* [Enunciado]:
Dê continuidade à entrevista sobre planejamento e liderança a partir do ponto em que o trecho termina.

* [Trecho do documento]:
-=-=-

Empregos.com.br -Você diz no livro que para tudo é possível fazer planejamento, até para o socorro de acidente de carro. Como isso é possível em situações tão repentinas? Como controlar nosso lado emocional e agir racionalmente?
Francisco Higa –
Paciência é um requisito fundamental. Devemos, também, trabalhar nosso ego, pois em uma situação inesperada precisamos avaliar quem será o maior prejudicado.
Sempre conto um caso em minhas palestras, que reflete bem a importância da prevenção e da cautela: minha mãe tinha ganho um vaso, do Japão, um tempo atrás. Era um objeto de valor sentimental, e ela sempre o deixava ao lado do oratório, sobre uma mesinha. Meu sobrinho era pequeno, e você sabe como são as crianças, já começou a rondar a mesinha. Eu avisava à minha irmã para tomar cuidado, porque ele poderia quebrá-lo a qualquer momento. E ela dizia ao menino: “olha, se você quebrar o vaso eu vou te bater”. Claro que, pouco tempo depois, foi exatamente o que aconteceu! Minha irmã disse que ia bater no meu sobrinho, então falei: “bate, bate nele até o vaso voltar”. Acontece muito com os líderes que, ao invés de delegar, “delargam” as tarefas, sem acompanhá-las, e depois culpam a equipe pelo insucesso. Isso não é disciplina, é estupidez. Ou seja, o líder deve ter a frieza de um jogador de poker e saber trabalhar preventivamente.
Empregos.com.br – Prudência, precaução, organização, disciplina…essas características, apontadas por você no livro como essenciais para o bom planejamento e, conseqüentemente, bom resultado do projeto, podem ou não vir como bagagem em um profissional. Em caso negativo, como desenvolvê-las com sucesso?
Francisco Higa –
Dá para desenvolvê-las, mas a pessoa precisa apenas estar com vontade. As grandes experiências da vida mostram que, por exemplo, se eu estou bem na empresa, ninguém pode comigo. Só mudamos de atitude com a decepção. Minha orientação é não esperar que isso aconteça para fazer as mudanças necessárias. A pessoa deve estar sempre aberta, seja qual for a posição na empresa ou idade.
Empregos.com.br – Quem é o executivo high potential? Como lidar com ele para que a equipe alcance sucesso com os projetos?
Francisco Higa –
É aquele jovem gerente que teve rápida ascensão na carreira e não está acostumado a falhar. Geralmente é uma pessoa mais difícil de lidar, pois não é muito aberta à opinião dos outros. Isso varia de acordo com a bagagem da pessoa, claro. Paciência e humildade são, novamente, pontos fundamentais para que a equipe gere resultados positivos.
Empregos.com.br – É mais difícil lidar com este profissional ou com os mais velhos, que já têm a mentalidade um pouco mais enraizada?

-=-=-

* [Material de origem]:
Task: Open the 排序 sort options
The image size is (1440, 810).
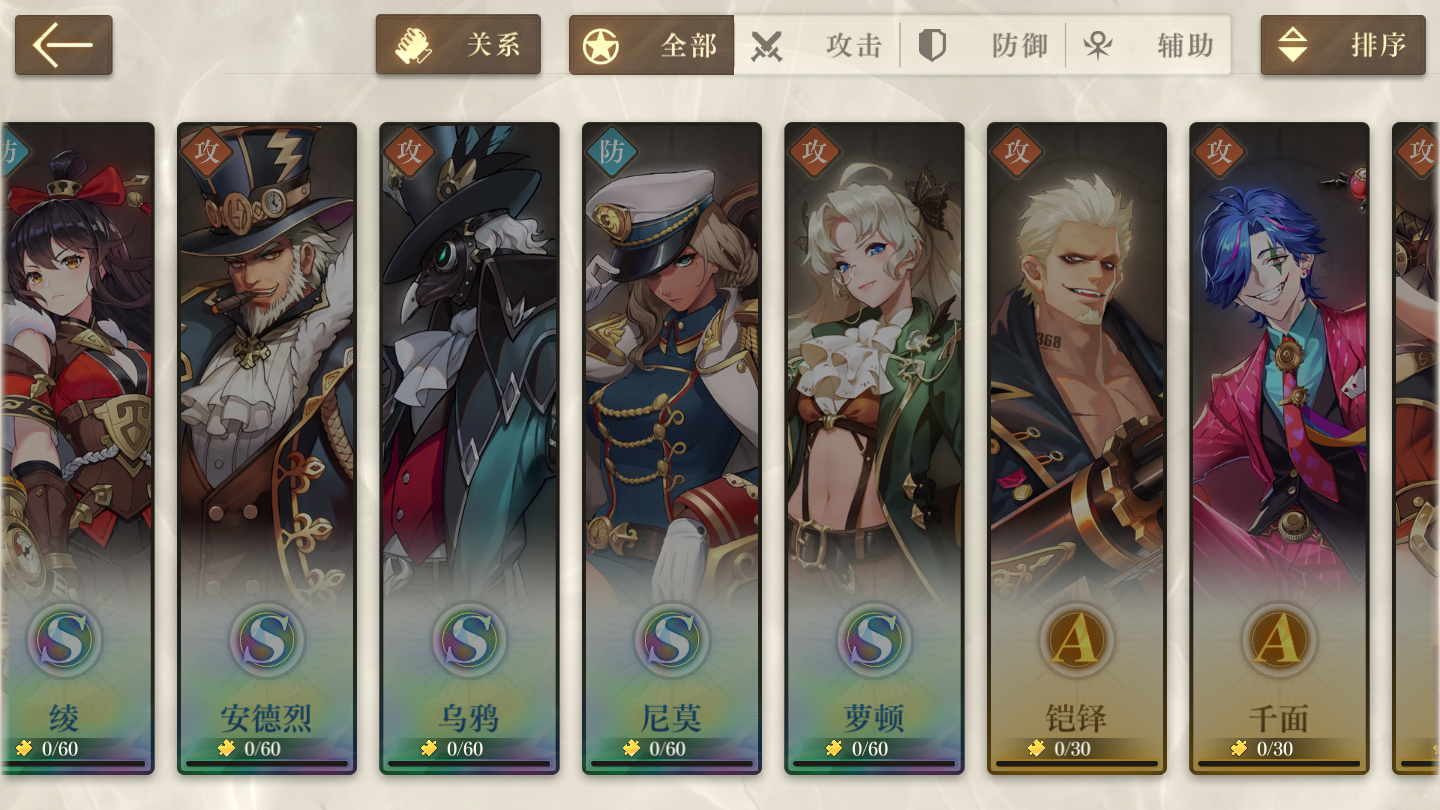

-=-=-

* [Resposta]:
Francisco Higa –
Os dois são difíceis. O high potential porque, como já falei, está acostumado com o êxito, muitas vezes só enxerga a vaidade. Já no caso do executivo mais experiente, também é complicado fazê-lo enxergar outros caminhos, mas depende da personalidade da pessoa. Em minhas palestras, utilizo o exemplo do copo de água. Vou enchendo até transbordar, as pessoas chegam a ficar assustadas. O que quero dizer com isso é que o copo, assim como a mente, precisa ser constantemente esvaziado para poder absorver novas informações.
Empregos.com.br -Muitos consultores afirmam que está ficando cada vez mais difícil fazer planos, por causa da dinamização do mercado, globalização, entre outros. Como lidar com essa dualidade?
Francisco Higa –
Realmente existe, e fora de nosso controle. O que sugiro é que você subtraia o que está no seu domínio, ou seja, aquilo que só depende de você para ser realizado. Fora da sua área de domínio, você deve saber influenciar as pessoas ao seu redor, buscar outras alternativas. Isso reduz a complexidade do projeto.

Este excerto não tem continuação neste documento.